2014 should go down as a banner year in the song department since every performance at this telecast was fabulous. Karen O. on that whispery “Moon Song” jam? I rose in my seat and swayed like a charmed cobra. U2 and their Mandela tribute “Ordinary Love”? Guys, I haven’t bought a U2 album since Achtung Baby and I physically cringe at the thought of “Walk On,” but this was a compelling and restrained moment. I sometimes feel like “Bono” is secretly an insufferable Joaquin Phoenix project, but he wooed me right here. Idina Menzel warbled “Let It Go” right too, just before it won the (mostly expected) Oscar. We’ll get to her dubious introduction in a moment, but did I mention Pharrell, whose happy-clappy groove “Happy” was nominated for Despicable Me 2, was responsible for the night’s coolest moment? Ready? Here it is.
First: MOVE OVER, AGNETHA, LUPITA IS A SUPERFLY DANCING QUEEN.
Second: MERYL LEARNED SOME LIFE-AFFIRMING PAT BENATAR SH*T FOR PHARRELL, OH MY GOD.

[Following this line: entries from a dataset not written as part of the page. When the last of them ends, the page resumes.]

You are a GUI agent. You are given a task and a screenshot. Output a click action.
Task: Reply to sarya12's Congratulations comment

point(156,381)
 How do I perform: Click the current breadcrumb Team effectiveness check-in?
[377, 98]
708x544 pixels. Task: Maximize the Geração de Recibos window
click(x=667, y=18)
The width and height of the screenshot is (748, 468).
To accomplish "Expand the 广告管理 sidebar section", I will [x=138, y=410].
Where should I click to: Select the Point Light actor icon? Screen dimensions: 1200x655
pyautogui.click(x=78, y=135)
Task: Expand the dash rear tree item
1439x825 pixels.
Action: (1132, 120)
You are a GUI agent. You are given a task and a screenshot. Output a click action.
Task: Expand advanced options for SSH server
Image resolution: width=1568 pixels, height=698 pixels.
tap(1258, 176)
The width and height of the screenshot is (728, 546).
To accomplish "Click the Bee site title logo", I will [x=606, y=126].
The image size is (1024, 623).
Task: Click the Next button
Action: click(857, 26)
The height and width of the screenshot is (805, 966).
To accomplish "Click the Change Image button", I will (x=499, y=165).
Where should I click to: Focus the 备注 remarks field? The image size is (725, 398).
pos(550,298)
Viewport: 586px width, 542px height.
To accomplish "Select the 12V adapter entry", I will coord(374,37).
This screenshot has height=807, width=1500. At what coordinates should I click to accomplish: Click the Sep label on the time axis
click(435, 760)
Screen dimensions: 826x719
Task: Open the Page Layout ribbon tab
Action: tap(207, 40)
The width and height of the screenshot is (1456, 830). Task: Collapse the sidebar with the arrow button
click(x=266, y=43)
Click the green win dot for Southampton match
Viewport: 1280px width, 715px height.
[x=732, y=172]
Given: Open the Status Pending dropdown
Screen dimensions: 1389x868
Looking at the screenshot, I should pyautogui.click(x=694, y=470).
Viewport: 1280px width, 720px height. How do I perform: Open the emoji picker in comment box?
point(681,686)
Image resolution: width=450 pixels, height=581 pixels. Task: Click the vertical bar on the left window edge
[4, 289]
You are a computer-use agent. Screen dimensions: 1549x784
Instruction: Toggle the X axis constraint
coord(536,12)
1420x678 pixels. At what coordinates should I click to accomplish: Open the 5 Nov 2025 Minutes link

And third: GO ON, AMY. YOU SLITHER LIKE AN AUSTERE CATERPILLAR.
“HAPPEEEEEE.” — me, out loud, at all this.
Bette Midler‘s In Memoriam performance of “Wind Beneath My Wings” was also lovely and expected, but props must be paid to that constant aerialist Pink, whose tribute rendition of “Over the Rainbow” was a gape-worthy pleasure. Love that she wore a sparkly ruby number too, like a swingin’ ’60s Peggy Lee.
Jared Leto: A gentle soul who welcomes you to Narnia.
Jared Leto has been an enigmatic figure this entire award season. First of all, he is Aslan. Secondly, he also reminds me of Princess Vespa’s stunt double in Spaceballs. Most importantly, sometimes he seemS ready to engage in a dialogue about transgender actors/roles and sometimes he seemS a bit aloof and unprepared to address the expected criticism that occurs when you’re a straight guy playing one of the only major transgender roles of the year. When he won for Dallas Buyers Club last night, he toasted his mother and brother before dedicating his Oscar to “the 36 million people who have lost the battle to AIDS, and to those of you who’ve ever felt injustice because of who you are or who you love, tonight I stand here in front of the world with you and for you.” Well said. Do I wish he’d brought up trans issues directly? Yes. But I liked the sensitivity of his speech, even though I still think his character’s arc is the weakest and most predictable part of Dallas Buyers Club. A solid B+ soliloquy here, though.